Peter Cornish, assistant professor of biochemistry and University of Missouri Informatics Institute core faculty, was selected as Pew Scholar in recognition for his recent research project, “Investigation of RNA Unwinding and Ribosomal Frameshifting.”
Cornish’s project focuses on how viruses disrupt the function of ribosomes, large molecules in the body that create proteins and are responsible for many bodily functions. This disruption leads to a process called frameshifting, which means ribosomes read the RNA molecules in a different order than normal and consequently create different proteins that result in viral replication and propagation.

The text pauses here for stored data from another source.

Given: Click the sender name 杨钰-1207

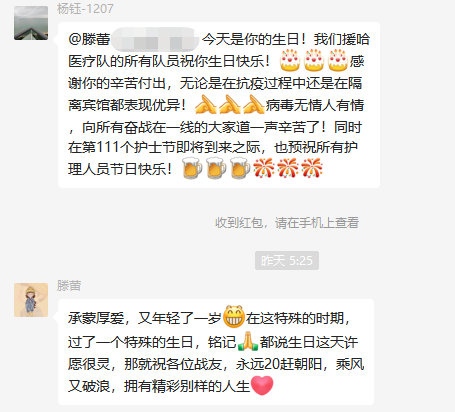Looking at the screenshot, I should (x=85, y=9).
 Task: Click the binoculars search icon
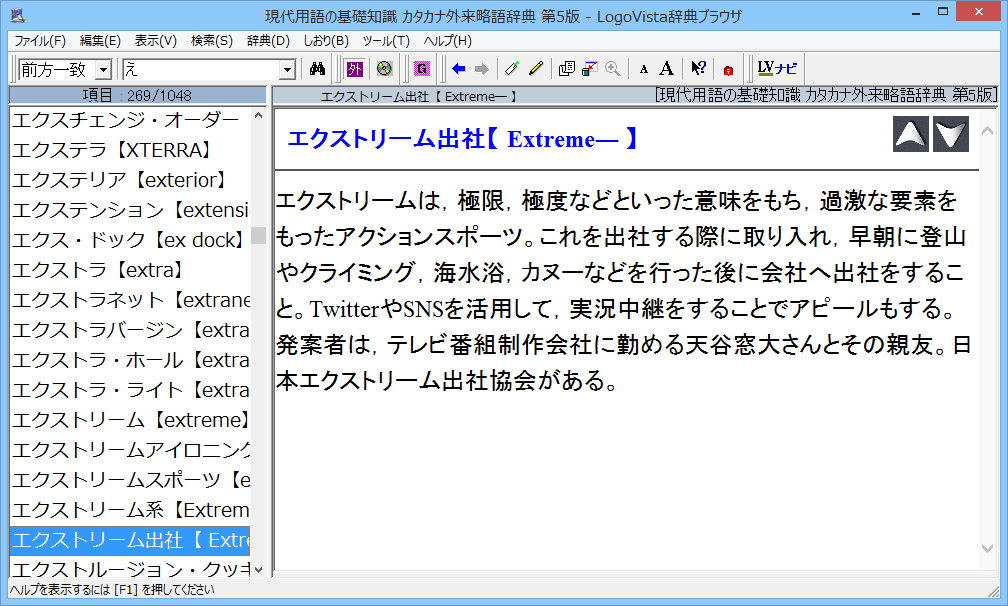(x=318, y=69)
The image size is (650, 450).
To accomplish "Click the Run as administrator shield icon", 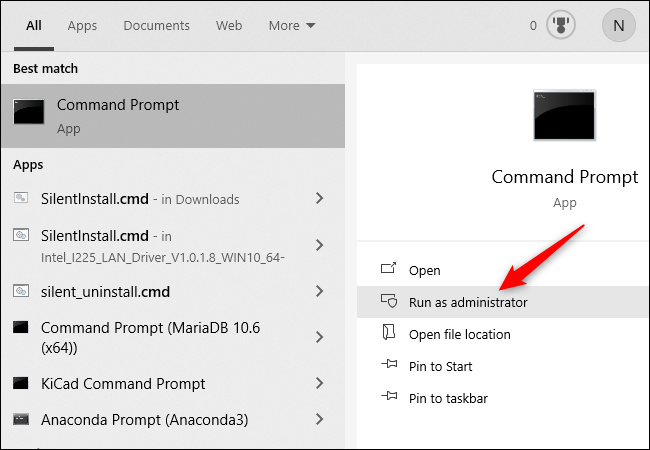I will (389, 301).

“We hope to understand how frameshifting happens,” Cornish said. “If we gain information on how to target this process we can potentially use the process to inhibit frameshifting and thus inhibit viruses.”

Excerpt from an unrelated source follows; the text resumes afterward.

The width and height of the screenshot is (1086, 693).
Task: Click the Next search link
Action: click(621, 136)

Therefore, understanding how and why frameshifting occurs and how to stop this disruption could lead to a treatment for viruses, such as HIV, and disease, such as cancer. The Pew Scholars program recognized the merit in this research project by honoring Cornish.
The Pew Scholar Award is given to 22 scientists around the country with only one nomination allowed from each University. The award comes with a $240,000 grant awarded over a four-year period to provide “funding to young investigators of outstanding promise in science relevant to the advancement of human health.” Award recipients were announced June 14, 2012.